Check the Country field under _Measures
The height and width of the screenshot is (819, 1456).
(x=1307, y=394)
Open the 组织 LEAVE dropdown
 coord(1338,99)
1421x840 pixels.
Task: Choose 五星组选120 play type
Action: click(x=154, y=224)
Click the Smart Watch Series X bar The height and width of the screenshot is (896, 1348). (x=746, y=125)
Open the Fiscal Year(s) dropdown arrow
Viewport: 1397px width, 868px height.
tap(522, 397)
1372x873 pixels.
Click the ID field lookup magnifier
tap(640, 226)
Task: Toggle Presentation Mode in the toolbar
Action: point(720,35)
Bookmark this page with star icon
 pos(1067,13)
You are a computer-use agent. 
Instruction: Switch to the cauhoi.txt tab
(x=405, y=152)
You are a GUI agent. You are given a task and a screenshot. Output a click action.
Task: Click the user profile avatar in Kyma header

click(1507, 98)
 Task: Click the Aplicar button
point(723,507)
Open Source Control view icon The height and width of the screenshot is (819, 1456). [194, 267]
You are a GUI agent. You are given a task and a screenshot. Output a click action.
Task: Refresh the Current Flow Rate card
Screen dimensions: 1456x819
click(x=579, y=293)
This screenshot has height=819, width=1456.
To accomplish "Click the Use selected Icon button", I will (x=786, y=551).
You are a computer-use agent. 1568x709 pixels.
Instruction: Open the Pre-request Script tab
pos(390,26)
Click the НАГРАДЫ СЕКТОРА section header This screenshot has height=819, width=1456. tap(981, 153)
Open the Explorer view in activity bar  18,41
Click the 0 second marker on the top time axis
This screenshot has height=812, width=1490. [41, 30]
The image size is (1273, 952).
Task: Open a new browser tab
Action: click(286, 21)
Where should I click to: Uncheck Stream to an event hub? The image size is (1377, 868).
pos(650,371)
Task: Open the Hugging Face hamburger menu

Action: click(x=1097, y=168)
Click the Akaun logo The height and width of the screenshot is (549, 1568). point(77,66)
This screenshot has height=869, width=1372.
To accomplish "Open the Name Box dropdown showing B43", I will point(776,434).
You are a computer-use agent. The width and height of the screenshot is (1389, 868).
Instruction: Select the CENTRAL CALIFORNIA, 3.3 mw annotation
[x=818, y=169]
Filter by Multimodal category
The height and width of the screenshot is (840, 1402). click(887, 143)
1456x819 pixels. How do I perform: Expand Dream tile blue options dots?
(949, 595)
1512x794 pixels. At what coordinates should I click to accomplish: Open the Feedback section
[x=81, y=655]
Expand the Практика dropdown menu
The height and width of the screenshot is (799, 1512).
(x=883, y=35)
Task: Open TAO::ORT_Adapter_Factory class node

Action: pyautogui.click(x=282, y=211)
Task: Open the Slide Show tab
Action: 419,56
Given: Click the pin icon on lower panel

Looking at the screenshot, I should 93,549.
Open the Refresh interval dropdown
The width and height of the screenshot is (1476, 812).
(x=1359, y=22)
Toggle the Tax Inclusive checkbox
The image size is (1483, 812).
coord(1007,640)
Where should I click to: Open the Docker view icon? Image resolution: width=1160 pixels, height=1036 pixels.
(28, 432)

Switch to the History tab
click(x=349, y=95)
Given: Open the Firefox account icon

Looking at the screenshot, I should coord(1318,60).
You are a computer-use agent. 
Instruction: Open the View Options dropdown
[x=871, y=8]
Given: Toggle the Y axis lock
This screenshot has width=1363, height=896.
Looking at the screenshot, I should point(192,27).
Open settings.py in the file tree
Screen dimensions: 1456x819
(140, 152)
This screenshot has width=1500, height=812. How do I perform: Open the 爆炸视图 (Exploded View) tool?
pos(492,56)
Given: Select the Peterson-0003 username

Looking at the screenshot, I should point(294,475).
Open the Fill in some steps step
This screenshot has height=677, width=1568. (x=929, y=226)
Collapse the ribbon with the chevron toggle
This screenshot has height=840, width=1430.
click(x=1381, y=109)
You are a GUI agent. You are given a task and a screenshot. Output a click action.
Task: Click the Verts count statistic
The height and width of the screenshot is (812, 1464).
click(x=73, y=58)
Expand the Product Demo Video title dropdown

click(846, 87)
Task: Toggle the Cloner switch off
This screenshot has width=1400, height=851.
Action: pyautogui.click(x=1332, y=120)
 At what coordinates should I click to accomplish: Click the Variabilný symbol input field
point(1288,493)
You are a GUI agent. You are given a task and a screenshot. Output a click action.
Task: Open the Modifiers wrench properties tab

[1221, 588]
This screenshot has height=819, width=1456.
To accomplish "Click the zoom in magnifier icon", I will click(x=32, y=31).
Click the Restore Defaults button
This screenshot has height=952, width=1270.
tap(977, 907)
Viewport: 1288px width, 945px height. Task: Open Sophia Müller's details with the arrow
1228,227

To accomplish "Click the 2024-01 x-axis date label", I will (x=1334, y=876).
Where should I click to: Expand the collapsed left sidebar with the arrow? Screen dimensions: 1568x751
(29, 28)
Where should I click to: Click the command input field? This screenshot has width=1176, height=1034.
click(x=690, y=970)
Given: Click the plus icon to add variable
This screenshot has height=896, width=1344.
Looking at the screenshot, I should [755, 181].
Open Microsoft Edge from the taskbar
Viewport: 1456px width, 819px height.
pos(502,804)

▸ **WHAT YOU SHOULD DO**: Go through the entries above and reproduce each one exactly.

▸ **SOLUTION**:
Check the Country field under _Measures
The height and width of the screenshot is (819, 1456).
(x=1307, y=394)
Open the 组织 LEAVE dropdown
 coord(1338,99)
1421x840 pixels.
Task: Choose 五星组选120 play type
Action: click(x=154, y=224)
Click the Smart Watch Series X bar The height and width of the screenshot is (896, 1348). (x=746, y=125)
Open the Fiscal Year(s) dropdown arrow
Viewport: 1397px width, 868px height.
tap(522, 397)
1372x873 pixels.
Click the ID field lookup magnifier
tap(640, 226)
Task: Toggle Presentation Mode in the toolbar
Action: point(720,35)
Bookmark this page with star icon
 pos(1067,13)
You are a computer-use agent. 
Instruction: Switch to the cauhoi.txt tab
(x=405, y=152)
You are a GUI agent. You are given a task and a screenshot. Output a click action.
Task: Click the user profile avatar in Kyma header

click(1507, 98)
 Task: Click the Aplicar button
point(723,507)
Open Source Control view icon The height and width of the screenshot is (819, 1456). [194, 267]
You are a GUI agent. You are given a task and a screenshot. Output a click action.
Task: Refresh the Current Flow Rate card
Screen dimensions: 1456x819
click(x=579, y=293)
This screenshot has height=819, width=1456.
To accomplish "Click the Use selected Icon button", I will (x=786, y=551).
You are a computer-use agent. 1568x709 pixels.
Instruction: Open the Pre-request Script tab
pos(390,26)
Click the НАГРАДЫ СЕКТОРА section header This screenshot has height=819, width=1456. tap(981, 153)
Open the Explorer view in activity bar  18,41
Click the 0 second marker on the top time axis
This screenshot has height=812, width=1490. [41, 30]
The image size is (1273, 952).
Task: Open a new browser tab
Action: click(286, 21)
Where should I click to: Uncheck Stream to an event hub? The image size is (1377, 868).
pos(650,371)
Task: Open the Hugging Face hamburger menu

Action: click(x=1097, y=168)
Click the Akaun logo The height and width of the screenshot is (549, 1568). point(77,66)
This screenshot has height=869, width=1372.
To accomplish "Open the Name Box dropdown showing B43", I will point(776,434).
You are a computer-use agent. The width and height of the screenshot is (1389, 868).
Instruction: Select the CENTRAL CALIFORNIA, 3.3 mw annotation
[x=818, y=169]
Filter by Multimodal category
The height and width of the screenshot is (840, 1402). click(887, 143)
1456x819 pixels. How do I perform: Expand Dream tile blue options dots?
(949, 595)
1512x794 pixels. At what coordinates should I click to accomplish: Open the Feedback section
[x=81, y=655]
Expand the Практика dropdown menu
The height and width of the screenshot is (799, 1512).
(x=883, y=35)
Task: Open TAO::ORT_Adapter_Factory class node

Action: pyautogui.click(x=282, y=211)
Task: Open the Slide Show tab
Action: 419,56
Given: Click the pin icon on lower panel

Looking at the screenshot, I should 93,549.
Open the Refresh interval dropdown
The width and height of the screenshot is (1476, 812).
(x=1359, y=22)
Toggle the Tax Inclusive checkbox
The image size is (1483, 812).
coord(1007,640)
Where should I click to: Open the Docker view icon? Image resolution: width=1160 pixels, height=1036 pixels.
(28, 432)

Switch to the History tab
click(x=349, y=95)
Given: Open the Firefox account icon

Looking at the screenshot, I should coord(1318,60).
You are a computer-use agent. 
Instruction: Open the View Options dropdown
[x=871, y=8]
Given: Toggle the Y axis lock
This screenshot has width=1363, height=896.
Looking at the screenshot, I should point(192,27).
Open settings.py in the file tree
Screen dimensions: 1456x819
(140, 152)
This screenshot has width=1500, height=812. How do I perform: Open the 爆炸视图 (Exploded View) tool?
pos(492,56)
Given: Select the Peterson-0003 username

Looking at the screenshot, I should point(294,475).
Open the Fill in some steps step
This screenshot has height=677, width=1568. (x=929, y=226)
Collapse the ribbon with the chevron toggle
This screenshot has height=840, width=1430.
click(x=1381, y=109)
You are a GUI agent. You are given a task and a screenshot. Output a click action.
Task: Click the Verts count statistic
The height and width of the screenshot is (812, 1464).
click(x=73, y=58)
Expand the Product Demo Video title dropdown

click(846, 87)
Task: Toggle the Cloner switch off
This screenshot has width=1400, height=851.
Action: pyautogui.click(x=1332, y=120)
 At what coordinates should I click to accomplish: Click the Variabilný symbol input field
point(1288,493)
You are a GUI agent. You are given a task and a screenshot. Output a click action.
Task: Open the Modifiers wrench properties tab

[1221, 588]
This screenshot has height=819, width=1456.
To accomplish "Click the zoom in magnifier icon", I will click(x=32, y=31).
Click the Restore Defaults button
This screenshot has height=952, width=1270.
tap(977, 907)
Viewport: 1288px width, 945px height. Task: Open Sophia Müller's details with the arrow
1228,227

To accomplish "Click the 2024-01 x-axis date label", I will (x=1334, y=876).
Where should I click to: Expand the collapsed left sidebar with the arrow? Screen dimensions: 1568x751
(29, 28)
Where should I click to: Click the command input field? This screenshot has width=1176, height=1034.
click(x=690, y=970)
Given: Click the plus icon to add variable
This screenshot has height=896, width=1344.
Looking at the screenshot, I should [755, 181].
Open Microsoft Edge from the taskbar
Viewport: 1456px width, 819px height.
pos(502,804)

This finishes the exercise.